Inauguration de l'exposition REVE AMERIQUE.
inauguration
          En réalisant cette exposition, nous avons métamorphosé la Halle aux grains en y projetant d'étranges rêves.
          Nos mécaniques sont un prétexte, un support pour évoquer, à travers l'œuvre d'un romancier, les laissés-pour-compte de l'Amérique d'en bas. En entrant dans la cabane des " paisanos ", vous découvrez John Steinbeck, ainsi qu'une page d'histoire, celle des migrants du Sud des Etats-Unis, contraints de quitter les terres qui les nourrissaient jusque-là, empruntant la célèbre Route 66, la rage et le rêve au cœur, rêve de Californie où mûrissent les beaux raisins.
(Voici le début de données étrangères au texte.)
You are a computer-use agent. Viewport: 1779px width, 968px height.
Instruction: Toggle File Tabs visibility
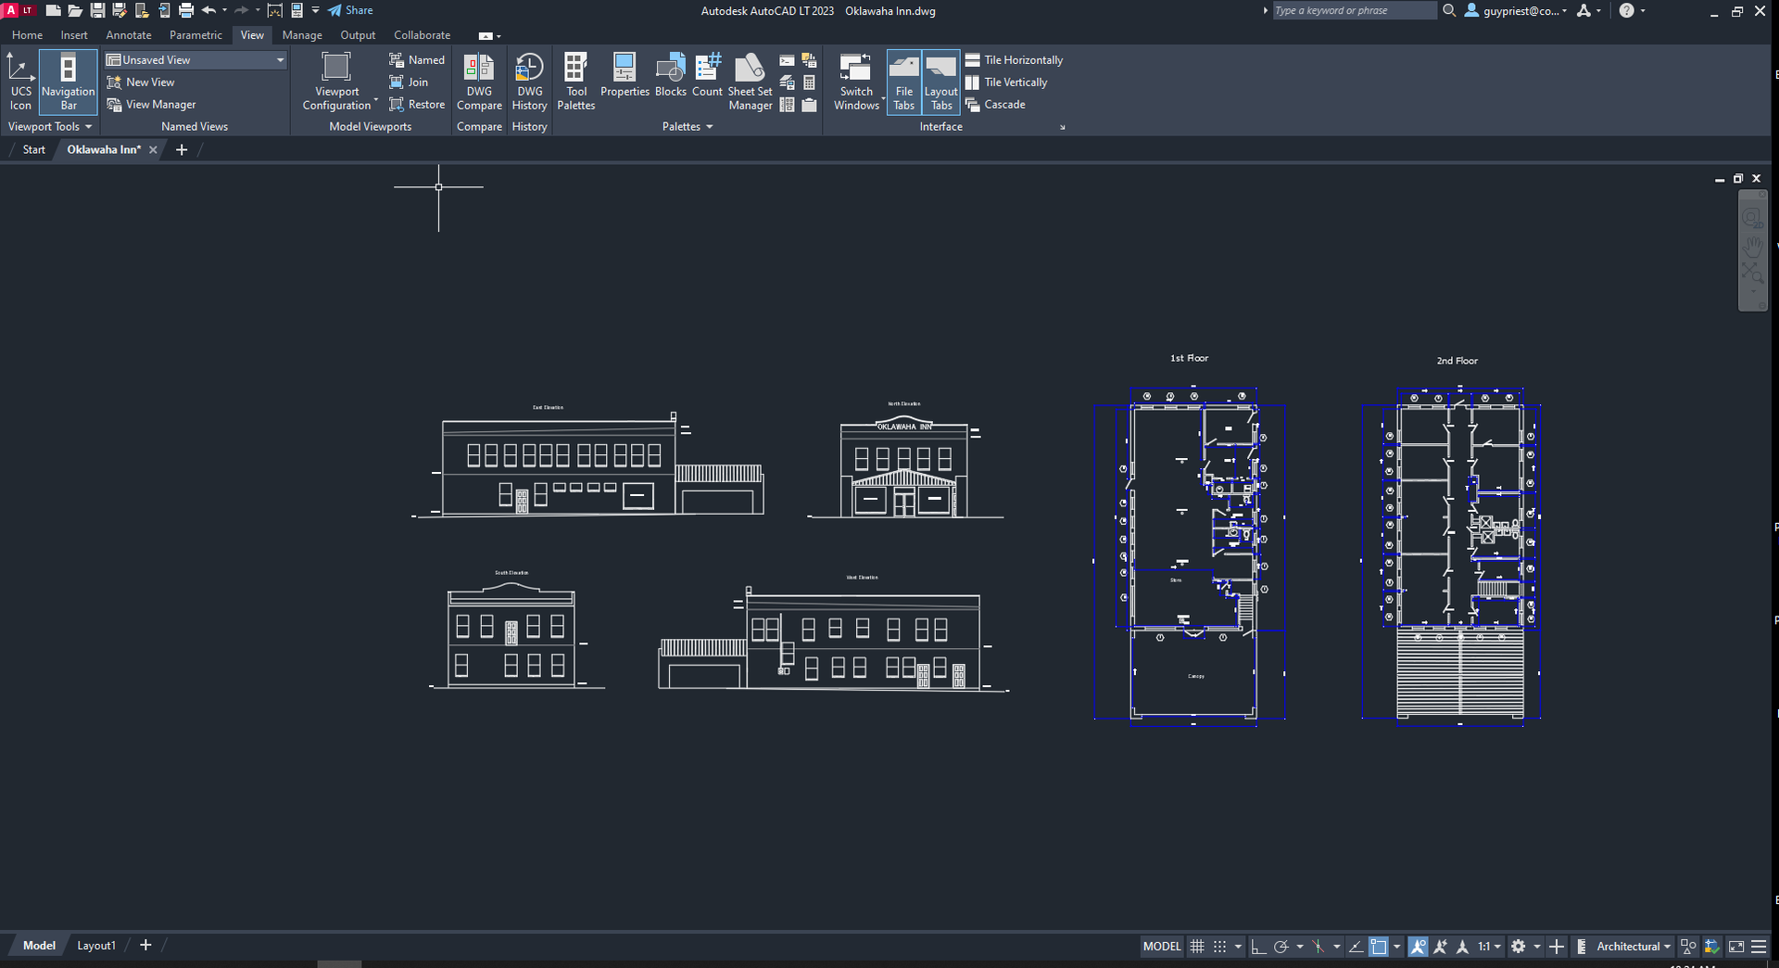point(903,81)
Steinbeck connaissait bien ces gens simples, exclus de la société des nantis, pour avoir exercé lui-même toutes sortes de métiers humbles, ou observé en tant que journaliste. Le thème des Raisins de la Colère est étayé par des reproductions de photos de Dorothea Lange, dont certaines sont très connues, et qui constituent un poignant témoignage de l'exode des années 34 à 39.
          Nous avons pris le risque de décevoir deux types de public :
          Les amateurs et spécialistes de voitures anciennes, d'une part, qui pourraient trouver dommage de présenter des véhicules aussi fatigués dans des cadres peu flatteurs.
          Les littéraires, d'autre part, qui pourraient juger réducteur de symboliser un roman de Steinbeck par une scène " mécanique ".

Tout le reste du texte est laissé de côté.